> Saved data entries:
————————
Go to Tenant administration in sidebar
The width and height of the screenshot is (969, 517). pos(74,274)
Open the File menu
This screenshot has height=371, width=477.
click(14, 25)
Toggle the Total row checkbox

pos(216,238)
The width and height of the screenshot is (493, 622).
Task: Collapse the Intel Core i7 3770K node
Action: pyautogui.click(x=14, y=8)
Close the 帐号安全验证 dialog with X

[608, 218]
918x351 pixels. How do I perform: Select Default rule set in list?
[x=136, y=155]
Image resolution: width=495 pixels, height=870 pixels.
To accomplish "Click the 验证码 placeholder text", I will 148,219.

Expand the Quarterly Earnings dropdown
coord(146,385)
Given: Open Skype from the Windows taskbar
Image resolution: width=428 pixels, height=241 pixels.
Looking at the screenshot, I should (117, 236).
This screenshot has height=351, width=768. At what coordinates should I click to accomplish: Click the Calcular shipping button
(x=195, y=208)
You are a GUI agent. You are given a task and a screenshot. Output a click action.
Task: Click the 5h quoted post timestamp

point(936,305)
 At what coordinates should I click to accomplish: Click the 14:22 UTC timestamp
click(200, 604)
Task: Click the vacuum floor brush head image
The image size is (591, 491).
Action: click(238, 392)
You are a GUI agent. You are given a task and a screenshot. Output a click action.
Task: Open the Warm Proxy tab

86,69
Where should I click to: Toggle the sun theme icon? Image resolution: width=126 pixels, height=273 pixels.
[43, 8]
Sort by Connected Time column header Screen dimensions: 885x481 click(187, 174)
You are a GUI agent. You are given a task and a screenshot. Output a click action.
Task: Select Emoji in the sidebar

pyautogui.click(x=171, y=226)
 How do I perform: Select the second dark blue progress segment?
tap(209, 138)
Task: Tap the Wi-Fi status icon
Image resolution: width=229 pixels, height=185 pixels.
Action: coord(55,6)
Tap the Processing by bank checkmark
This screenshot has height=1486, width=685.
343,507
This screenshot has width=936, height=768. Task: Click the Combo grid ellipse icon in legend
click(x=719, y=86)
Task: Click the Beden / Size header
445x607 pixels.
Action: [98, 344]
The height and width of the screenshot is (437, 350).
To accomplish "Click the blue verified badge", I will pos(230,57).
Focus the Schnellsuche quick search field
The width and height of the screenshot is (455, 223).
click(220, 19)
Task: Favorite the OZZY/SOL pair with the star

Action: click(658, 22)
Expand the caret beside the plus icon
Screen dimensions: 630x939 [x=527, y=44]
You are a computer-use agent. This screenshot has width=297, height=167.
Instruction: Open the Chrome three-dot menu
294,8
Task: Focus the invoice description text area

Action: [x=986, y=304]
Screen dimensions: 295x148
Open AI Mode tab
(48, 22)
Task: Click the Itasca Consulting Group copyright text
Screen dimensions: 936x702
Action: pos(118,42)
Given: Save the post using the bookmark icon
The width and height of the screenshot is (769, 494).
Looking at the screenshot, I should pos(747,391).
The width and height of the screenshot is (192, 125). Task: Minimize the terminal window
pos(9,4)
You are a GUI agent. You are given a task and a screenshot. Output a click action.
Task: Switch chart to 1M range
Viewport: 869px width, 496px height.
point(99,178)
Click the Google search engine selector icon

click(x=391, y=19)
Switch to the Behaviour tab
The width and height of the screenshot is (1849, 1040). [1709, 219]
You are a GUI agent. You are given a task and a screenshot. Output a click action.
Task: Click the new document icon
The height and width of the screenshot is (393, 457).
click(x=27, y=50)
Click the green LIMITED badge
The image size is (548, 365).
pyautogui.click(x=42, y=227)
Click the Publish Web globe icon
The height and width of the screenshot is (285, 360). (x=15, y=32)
————————
Repeat, without change, each line of the data above from the one that contains "Click the Google search engine selector icon" through the final line, counting both.

> Solution for this task:
Click the Google search engine selector icon

click(x=391, y=19)
Switch to the Behaviour tab
The width and height of the screenshot is (1849, 1040). [1709, 219]
You are a GUI agent. You are given a task and a screenshot. Output a click action.
Task: Click the new document icon
The height and width of the screenshot is (393, 457).
click(x=27, y=50)
Click the green LIMITED badge
The image size is (548, 365).
pyautogui.click(x=42, y=227)
Click the Publish Web globe icon
The height and width of the screenshot is (285, 360). (x=15, y=32)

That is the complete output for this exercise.